Last updated August 26, 2009. Created on May 29, 2006.
Edited by chicagomom, Steven, add1sun, m1mic. Log in to edit this page.

Drupal 5.x

Additional styles sheets can be added to the array by using the drupal_add_css() function:

// Repeat this line for every CSS file added.
drupal_add_css(path_to_theme() . '/example.css', 'theme', 'all', TRUE);
// Reassemble the $styles snippet to include the new files.
$styles = drupal_get_css();

In this example, example.css is retrieved from the theme folder. Alternatively, style sheets can be placed in the files directory and accessed by leaving off the path_to_theme() function and using the 'files/subdirectory/example.css' notation.

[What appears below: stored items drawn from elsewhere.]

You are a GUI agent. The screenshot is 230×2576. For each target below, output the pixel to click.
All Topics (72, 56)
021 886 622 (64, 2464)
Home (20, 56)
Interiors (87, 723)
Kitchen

The drupal_add_css() function can take the following optional parameters:

  1. Path to the style sheet file (Relative to the base_path())
  2. Type of style sheet being added (module or theme)
    • Style sheets are called in order starting with the system styles sheets, then the module style sheets, and then the theme style sheets. If a style sheet was created to override the CSS that came before it, using the theme option will append it to end of the array and will be called last.
  3. The Media that the style sheet should be applied to (all, screen, print, handheld, etc.)
  4. The Preprocess option will aggregate and compress the style sheet if this feature has been turned on under the performance section (TRUE, FALSE)

For Drupal 4.7.x

print $head;
print theme('stylesheet_import', base_path() . path_to_theme() . '/your_extra.css');
print $styles;

So this is the order we end up with:

  1. drupal.css
  2. module CSS (for example, event.css from event.module)
  3. theme CSS (for example, your_extra.css)
  4. style CSS (style.css files from any theme)

Style sheets can override rules applied in any CSS which precedes them. (i.e. style CSS can override everything else, except for user CSS)

Looking for support? Visit the forums, or join #drupal-support in IRC.


mbria’s picture

For those sad times you need to overwrite a theme style from your module (for instance, common styles for every theme), you can try this:

function style_all_themes_menu() {
drupal_add_css(drupal_get_path('module', 'style_all_themes') .'/style_all.css','theme','screen');

I was getting mad until I noticed that was "iconizer" module was doing.

BTW, thanks to it's author for the tip.

jrc21’s picture

Sorry, I'm new to using drupal, but where would I put this snippet? In page.tpl.php header? body? I'm just trying to make a simple theme for my purposes but can't get it to implement my own stylesheet as of yet.